FROM THE JOURNAL

TIU Transactions on Inteligent Computing

EARTHQUAKE OR LANDSLIDE PREDICTION BY GENERATING AND DETECTING SEISMIC WAVE

Angel Joy, K Mmysa, Anlin P Paul, Joyson Johnson, Binet Rose, Siji Joseph
Department of Electronics and Communication Engineering
Sahrdaya College of Engineering and Technology Kodakara, Kerala-680684, india

Abstract

Earthquake prediction is a crucial area of research aimed at mitigating the risks associated with seismic disas ters. This project proposes a system that combines seismic wave generation and detection with real time data analysis for improved earthquake monitoring. The setup utilizes an L298 motor driver to generate controlled vibrations that simulate seismic waves, allowing us to study ground motion behavior in a controlled environment. An accelerometer and a vibration sensor are employed to detect and measure these vibrations, capturing precise data on ground movements and potential disturbances.

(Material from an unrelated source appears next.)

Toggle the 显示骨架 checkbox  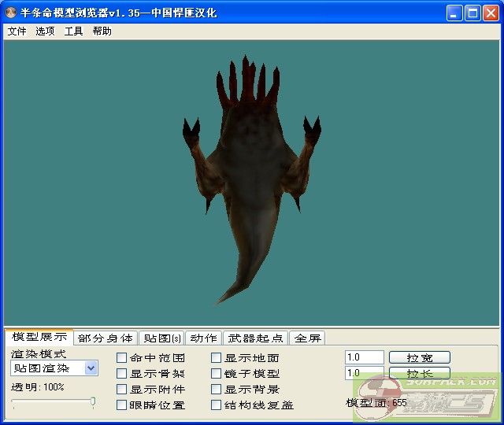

The collected seismic data is processed and analyzed to identify patterns that could indicate imminent seismic activity. The system is designed to operate efficiently, with sensor data being transmitted to an Android application in real time. This mobile application provides a user-friendly interface for monitoring seismic activity, visualizing data trends, and receiving alerts for potential earthquakes. The real-time accessibility ensures that users are always informed of any concerning activity, enabling them to take timely action to ensure safety.

By leveraging the L298 motor, accelerometer, and vibration sensors, the project offers a cost-effective and scalable solution for earthquake monitoring. The integration of mobile technology through the Android app makes the system highly practical, bringing advanced seismic analysis capabilities directly to users. This approach not only enhances community preparedness but also demonstrates the potential of combining hardware and software solutions to address significant challenges in natural disaster prediction and management.